### Material shown
+ + + +

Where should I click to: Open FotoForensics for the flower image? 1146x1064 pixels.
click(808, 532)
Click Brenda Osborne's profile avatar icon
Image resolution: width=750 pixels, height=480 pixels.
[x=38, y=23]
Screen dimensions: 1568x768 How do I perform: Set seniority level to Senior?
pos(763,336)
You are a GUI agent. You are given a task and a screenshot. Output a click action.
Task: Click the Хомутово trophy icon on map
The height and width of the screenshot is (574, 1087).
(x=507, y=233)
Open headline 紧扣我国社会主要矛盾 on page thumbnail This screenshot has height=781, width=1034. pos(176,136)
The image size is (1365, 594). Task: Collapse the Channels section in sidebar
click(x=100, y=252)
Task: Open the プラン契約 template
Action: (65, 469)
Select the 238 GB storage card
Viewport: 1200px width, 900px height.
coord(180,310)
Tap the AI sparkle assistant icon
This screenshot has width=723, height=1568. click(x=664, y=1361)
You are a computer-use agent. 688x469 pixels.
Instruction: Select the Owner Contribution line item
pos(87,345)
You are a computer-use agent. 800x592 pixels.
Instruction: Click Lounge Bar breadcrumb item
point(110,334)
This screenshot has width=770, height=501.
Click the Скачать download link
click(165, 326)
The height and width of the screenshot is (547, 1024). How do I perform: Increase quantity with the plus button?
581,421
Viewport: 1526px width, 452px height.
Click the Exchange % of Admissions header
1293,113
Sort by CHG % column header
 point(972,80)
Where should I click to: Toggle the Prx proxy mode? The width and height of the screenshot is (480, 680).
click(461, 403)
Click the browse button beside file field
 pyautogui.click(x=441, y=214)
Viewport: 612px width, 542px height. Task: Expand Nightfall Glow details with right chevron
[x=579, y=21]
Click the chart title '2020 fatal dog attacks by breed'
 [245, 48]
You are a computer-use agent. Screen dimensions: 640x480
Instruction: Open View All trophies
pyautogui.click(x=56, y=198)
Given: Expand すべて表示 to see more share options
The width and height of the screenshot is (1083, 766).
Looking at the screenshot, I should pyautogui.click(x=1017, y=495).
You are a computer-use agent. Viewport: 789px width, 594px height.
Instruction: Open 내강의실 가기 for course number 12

+ + + +

### What is being asked
Please return each line of the data above in which the word "computer" occurs.

### The answer
You are a computer-use agent. 688x469 pixels.
You are a computer-use agent. 800x592 pixels.
You are a computer-use agent. Screen dimensions: 640x480
You are a computer-use agent. Viewport: 789px width, 594px height.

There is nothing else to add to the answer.